Mr Cumberbatch is a leading consultant urological surgeon specialising in prostate cancer, kidney cancer, prostate biopsy and bladder problems alongside bladder cancer, benign prostate disease and diagnostic treatment.

He privately practises in Sheffield at the Thornbury Hospital and the Spire Claremont Hospital along with The Park Hospital, Nottingham. His NHS base is at Sheffield’s Royal Hallamshire Hospital, and he is also the Cancer Lead of the Directorate. Outside hospital he is Honorary Lecturer at the University of Sheffield.

Mr Cumberbatch has an impressive educational CV, with an MBBS from University College London and MRCS from the Royal College of Surgeons of England. As part of his medical school training, he attended the Welcome Institute where he won a scholarship to complete a BSc in the History of Medicine.

Further educational achievements include foundation training in the Nottingham Deanery, the Academic Clinical Fellowship and a PhD in Cancer Biology for which he secured more than £250,000 from the prestigious Welcome Trust to support a PhD in cancer biology - a feat rarely achieved by a surgeon.
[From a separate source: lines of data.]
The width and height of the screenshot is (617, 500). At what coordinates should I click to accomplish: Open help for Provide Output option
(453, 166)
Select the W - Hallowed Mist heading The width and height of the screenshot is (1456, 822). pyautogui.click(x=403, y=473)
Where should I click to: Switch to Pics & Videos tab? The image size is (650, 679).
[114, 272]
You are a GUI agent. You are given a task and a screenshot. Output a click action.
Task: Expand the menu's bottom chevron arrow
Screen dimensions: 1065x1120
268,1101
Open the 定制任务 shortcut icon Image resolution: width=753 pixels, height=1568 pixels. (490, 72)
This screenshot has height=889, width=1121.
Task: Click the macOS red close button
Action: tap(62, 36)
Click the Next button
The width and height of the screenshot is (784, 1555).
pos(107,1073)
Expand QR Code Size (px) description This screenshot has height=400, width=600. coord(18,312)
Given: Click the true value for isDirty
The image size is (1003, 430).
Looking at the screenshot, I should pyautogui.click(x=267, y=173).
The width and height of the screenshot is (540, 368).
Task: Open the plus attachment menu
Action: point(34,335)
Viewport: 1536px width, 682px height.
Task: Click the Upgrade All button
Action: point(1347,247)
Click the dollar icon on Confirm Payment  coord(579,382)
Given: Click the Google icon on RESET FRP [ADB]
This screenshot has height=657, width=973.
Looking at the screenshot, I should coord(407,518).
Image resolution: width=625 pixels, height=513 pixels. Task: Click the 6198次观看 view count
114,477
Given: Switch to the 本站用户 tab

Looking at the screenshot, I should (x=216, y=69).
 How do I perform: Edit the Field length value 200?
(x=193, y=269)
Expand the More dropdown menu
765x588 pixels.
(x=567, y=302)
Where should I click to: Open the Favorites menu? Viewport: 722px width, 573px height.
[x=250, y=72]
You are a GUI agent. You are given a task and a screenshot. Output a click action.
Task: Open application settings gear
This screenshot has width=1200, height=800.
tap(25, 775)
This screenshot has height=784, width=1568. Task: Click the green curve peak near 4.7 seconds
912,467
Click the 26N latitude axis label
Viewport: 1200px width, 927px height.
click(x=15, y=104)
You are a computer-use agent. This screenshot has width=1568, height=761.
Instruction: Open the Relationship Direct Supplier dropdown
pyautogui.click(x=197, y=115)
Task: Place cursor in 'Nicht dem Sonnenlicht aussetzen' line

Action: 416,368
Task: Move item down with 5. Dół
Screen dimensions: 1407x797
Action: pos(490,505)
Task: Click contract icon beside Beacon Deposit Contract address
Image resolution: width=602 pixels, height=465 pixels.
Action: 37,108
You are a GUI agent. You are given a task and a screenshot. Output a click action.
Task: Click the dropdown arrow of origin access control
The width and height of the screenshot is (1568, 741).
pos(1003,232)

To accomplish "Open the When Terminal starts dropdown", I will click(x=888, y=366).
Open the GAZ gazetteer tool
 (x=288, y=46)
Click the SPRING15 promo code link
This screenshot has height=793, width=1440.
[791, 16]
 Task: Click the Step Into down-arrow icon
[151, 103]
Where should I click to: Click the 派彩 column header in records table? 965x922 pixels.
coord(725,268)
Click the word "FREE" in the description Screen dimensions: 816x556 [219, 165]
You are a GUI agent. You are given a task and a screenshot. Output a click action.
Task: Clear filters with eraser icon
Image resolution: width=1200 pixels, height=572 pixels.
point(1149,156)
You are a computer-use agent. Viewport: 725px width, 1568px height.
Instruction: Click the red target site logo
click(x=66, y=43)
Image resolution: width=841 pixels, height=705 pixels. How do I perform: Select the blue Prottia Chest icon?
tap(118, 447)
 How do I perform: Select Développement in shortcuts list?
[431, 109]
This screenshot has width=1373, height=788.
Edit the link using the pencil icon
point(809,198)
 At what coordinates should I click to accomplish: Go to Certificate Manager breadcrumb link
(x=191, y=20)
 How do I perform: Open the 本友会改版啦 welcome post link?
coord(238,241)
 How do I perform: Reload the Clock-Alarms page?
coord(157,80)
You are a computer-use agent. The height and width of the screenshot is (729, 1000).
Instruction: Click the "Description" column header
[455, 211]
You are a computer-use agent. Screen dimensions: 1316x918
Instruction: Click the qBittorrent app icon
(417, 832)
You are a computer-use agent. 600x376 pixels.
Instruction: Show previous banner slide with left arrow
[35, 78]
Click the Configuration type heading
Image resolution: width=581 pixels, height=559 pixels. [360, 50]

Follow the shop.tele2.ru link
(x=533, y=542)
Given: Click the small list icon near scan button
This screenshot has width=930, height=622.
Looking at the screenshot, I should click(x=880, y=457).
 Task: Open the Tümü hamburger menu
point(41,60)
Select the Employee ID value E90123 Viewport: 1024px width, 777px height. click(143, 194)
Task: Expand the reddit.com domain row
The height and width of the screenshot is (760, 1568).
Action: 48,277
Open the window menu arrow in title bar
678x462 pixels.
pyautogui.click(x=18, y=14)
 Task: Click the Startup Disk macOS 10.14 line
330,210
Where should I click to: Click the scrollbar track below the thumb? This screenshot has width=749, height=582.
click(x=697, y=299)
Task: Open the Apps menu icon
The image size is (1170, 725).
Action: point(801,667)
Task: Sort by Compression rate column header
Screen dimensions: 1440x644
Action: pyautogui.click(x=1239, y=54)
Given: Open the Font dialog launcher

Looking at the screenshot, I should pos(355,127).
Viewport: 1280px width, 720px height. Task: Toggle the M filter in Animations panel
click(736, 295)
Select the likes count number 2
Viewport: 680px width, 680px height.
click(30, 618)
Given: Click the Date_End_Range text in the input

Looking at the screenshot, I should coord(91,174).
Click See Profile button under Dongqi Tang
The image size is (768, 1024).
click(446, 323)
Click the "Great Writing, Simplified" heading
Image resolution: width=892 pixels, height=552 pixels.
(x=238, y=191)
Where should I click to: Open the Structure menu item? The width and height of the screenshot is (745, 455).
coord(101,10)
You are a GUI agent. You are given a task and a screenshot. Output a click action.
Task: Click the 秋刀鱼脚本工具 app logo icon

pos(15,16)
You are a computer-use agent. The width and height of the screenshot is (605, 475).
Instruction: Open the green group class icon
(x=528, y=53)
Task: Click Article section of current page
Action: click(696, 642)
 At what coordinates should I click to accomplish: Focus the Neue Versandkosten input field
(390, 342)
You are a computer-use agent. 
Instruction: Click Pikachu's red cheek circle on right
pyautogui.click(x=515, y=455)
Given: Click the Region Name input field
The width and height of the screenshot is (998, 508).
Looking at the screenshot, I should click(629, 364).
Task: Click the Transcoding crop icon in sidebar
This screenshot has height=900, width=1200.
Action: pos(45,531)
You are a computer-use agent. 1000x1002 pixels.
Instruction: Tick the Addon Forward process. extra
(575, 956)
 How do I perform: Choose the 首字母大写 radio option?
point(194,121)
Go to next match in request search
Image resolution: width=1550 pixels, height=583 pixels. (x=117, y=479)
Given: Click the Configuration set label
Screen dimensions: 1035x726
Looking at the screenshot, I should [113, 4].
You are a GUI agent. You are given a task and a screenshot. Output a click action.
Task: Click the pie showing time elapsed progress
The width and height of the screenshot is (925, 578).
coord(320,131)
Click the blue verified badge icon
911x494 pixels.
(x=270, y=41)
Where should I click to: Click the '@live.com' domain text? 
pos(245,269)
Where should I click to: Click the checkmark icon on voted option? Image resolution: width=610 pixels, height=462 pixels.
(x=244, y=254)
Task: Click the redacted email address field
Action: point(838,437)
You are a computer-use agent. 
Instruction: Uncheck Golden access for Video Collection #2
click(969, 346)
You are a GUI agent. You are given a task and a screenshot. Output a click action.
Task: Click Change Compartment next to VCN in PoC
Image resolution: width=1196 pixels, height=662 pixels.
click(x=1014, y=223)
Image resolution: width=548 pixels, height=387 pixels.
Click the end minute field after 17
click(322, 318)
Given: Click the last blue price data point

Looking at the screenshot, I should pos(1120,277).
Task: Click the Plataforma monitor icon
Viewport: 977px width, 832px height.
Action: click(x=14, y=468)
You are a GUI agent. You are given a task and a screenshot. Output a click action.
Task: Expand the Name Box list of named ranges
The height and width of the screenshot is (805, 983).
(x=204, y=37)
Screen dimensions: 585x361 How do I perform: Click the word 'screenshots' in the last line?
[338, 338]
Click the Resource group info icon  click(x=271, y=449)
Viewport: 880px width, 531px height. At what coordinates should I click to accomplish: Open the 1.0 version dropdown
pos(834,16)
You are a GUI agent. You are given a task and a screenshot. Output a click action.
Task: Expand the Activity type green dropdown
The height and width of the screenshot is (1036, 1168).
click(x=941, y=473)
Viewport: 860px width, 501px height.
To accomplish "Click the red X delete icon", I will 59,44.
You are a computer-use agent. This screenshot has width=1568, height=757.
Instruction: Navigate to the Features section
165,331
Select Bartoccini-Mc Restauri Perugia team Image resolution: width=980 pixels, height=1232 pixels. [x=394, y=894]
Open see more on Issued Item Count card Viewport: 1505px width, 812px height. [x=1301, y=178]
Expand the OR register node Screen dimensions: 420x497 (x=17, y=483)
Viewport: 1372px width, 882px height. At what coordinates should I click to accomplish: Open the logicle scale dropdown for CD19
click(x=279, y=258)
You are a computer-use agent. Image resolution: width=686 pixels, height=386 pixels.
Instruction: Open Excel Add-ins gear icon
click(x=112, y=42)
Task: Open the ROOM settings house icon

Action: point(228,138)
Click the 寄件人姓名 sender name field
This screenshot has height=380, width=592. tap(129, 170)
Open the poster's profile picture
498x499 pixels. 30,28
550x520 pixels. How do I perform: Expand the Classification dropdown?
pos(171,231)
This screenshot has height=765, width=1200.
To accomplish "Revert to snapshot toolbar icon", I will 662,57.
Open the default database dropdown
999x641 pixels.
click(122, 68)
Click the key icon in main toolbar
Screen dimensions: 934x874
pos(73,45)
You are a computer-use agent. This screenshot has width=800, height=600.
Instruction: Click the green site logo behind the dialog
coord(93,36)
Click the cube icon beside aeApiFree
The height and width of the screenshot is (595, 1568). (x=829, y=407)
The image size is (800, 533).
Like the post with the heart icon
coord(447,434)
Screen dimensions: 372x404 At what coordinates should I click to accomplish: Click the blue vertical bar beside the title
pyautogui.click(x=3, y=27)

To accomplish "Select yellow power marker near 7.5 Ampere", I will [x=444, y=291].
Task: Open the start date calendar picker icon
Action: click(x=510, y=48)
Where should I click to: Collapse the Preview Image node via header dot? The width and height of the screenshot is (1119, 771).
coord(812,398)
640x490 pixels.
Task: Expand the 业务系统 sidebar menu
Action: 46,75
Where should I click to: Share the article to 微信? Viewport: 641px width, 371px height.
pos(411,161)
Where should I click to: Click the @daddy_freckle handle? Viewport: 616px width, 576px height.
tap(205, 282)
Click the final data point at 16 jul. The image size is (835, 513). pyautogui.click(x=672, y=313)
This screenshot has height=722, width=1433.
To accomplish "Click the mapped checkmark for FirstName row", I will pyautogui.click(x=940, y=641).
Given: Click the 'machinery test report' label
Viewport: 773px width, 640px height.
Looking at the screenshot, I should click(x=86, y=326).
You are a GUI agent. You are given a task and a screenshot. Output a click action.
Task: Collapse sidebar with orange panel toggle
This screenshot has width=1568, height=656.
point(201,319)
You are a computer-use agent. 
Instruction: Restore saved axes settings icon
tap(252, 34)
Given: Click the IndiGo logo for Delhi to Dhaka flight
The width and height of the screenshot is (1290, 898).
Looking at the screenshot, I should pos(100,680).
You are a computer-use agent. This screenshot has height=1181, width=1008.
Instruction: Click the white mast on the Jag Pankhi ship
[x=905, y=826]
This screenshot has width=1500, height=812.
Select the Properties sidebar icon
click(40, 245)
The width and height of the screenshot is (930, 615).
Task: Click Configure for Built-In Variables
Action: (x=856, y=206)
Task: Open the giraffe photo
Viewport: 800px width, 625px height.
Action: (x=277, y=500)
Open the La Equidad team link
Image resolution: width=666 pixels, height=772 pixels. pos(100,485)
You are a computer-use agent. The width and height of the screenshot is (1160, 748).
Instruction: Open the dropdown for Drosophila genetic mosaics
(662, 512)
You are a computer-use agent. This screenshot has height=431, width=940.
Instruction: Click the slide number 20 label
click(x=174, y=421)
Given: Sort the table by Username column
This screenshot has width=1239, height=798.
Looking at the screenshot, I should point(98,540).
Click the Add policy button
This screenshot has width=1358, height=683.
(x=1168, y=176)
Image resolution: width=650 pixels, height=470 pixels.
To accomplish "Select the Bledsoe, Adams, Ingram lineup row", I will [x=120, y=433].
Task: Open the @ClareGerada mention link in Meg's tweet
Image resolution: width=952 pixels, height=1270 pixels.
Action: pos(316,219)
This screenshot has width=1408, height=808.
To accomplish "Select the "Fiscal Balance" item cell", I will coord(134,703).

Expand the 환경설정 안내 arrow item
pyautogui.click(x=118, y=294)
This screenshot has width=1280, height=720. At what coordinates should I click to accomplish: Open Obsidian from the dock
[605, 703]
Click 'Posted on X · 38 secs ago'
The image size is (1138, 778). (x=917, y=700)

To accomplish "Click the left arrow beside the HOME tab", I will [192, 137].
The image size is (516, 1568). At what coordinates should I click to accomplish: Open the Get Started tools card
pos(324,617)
He was also awarded an Academic Clinical Lectureship by the National Institute for Health Research (NIHR) and in 2019 was granted the Ellison-Cliffe Foundation Award by the Royal Society of Medicine (RSM) where he learnt about robot-assisted surgery and novel cancer diagnostics in Melbourne, Australia.

Mr Cumberbatch is highly respected among his peers and has presented at various international conferences in countries including Japan, Spain, Denmark, Italy, Australia and the Netherlands. He was the former principal investigator on a number of NIHR portfolio clinical trials, examining the use of robotics in minimally invasive surgery, patient outcome meetings and cancer screening. His clinical research has featured in a selection of peer-reviewed journals, and he has an international reputation for his cancer epidemiology knowledge.

Mr Cumberbatch is a member of various professional organisations, including the European Association of Urology (EAU) and he is a fellow of the Royal College of Surgeons of Edinburgh.

In 2021, Mr Cumberbatch published an international multicentre series showing that robotic surgery can be used even in high-risk situations where kidney function is poor or only one kidney is present. These patients previously may have been facing open surgery or lifelong dialysis, but with robotic techniques can now be offered a keyhole operation to remove the cancer with less complications, faster recovery, and preserved kidney function.

Mr Cumberbatch added: “My recognised fields have been to do with cancer screening and cancer epidemiology focusing on end-to-end cancer specialisms within diagnostics, delivery and optimising outcomes. I also specialise in minimally invasive techniques and ways of organising patients into who might be best for what care based on certain markers.”

Mr Cumberbatch has been carrying out medicolegal work for more than two years with much of that time spent working as an expert for TLA.  Last year he produced 60 expert reports covering both personal injury and clinical negligence and prides himself on the accuracy and speed of his delivery.

“I offer the full report, the breach of duty causation and condition prognosis, as well as the clinical injury. I deliver on my promise of a short turnaround time - screening is usually within two weeks and full reports usually within a maximum of six weeks.”

Working with TLA means he can deliver his expertise with excellent case support on hand when he needs it. He said: “The TLA team have always been very responsive. Their accessibility to claimant records has always been very user-friendly and they have always negotiated very fair terms. These are the main reasons why I will continue to work with them in the future.”